- Incumbent
- Assumed office 2018
- Monarch: Hamad bin Isa Al Khalifa
- Prime Minister: Khalifa bin Salman Al Khalifa, Salman, Crown Prince of Bahrain
- Parliamentary group: Progressive Democratic Tribune
- Constituency: Fifth District of the Northern Governorate

Personal details
- Occupation: politician

= Sayed Falah Hashim =

Bahraini politician

Sayed Falah Hashim Falah Abdullah (السيد فلاح هاشم فلاح عبد الله) is a Bahraini politician and trade unionist. He was sworn into the Council of Representatives on December 12, 2018, representing the Fifth District of the Northern Governorate.

==Biography==
He served as President of the Al Hidd Energy Syndicate for a time.

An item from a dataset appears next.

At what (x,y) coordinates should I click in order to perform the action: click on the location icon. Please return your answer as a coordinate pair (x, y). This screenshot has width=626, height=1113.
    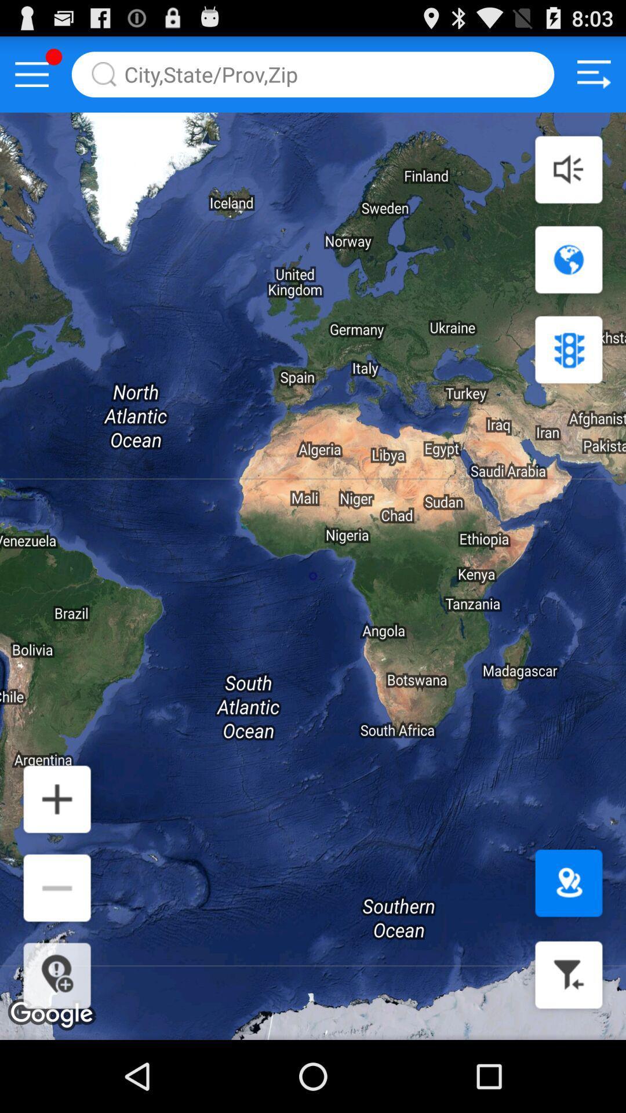
    Looking at the image, I should click on (568, 945).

He was promoted from Assistant Secretary-General for Social Protection to Deputy Secretary-General of the Progressive Democratic Tribune (Al-Minbar), a leading left-wing party in Bahraini politics.

==Council of Representatives==
In the 2018 Bahraini general election, Hashim ran for office in the Fifth District of the Northern Governorate on behalf of Al-Minbar. He won 470 votes for 11.24% of the vote in the first round on November 24, leading to a runoff on December 2, in which he defeated his rival Ahmad Youssef by winning 1,417 votes for 51.79%.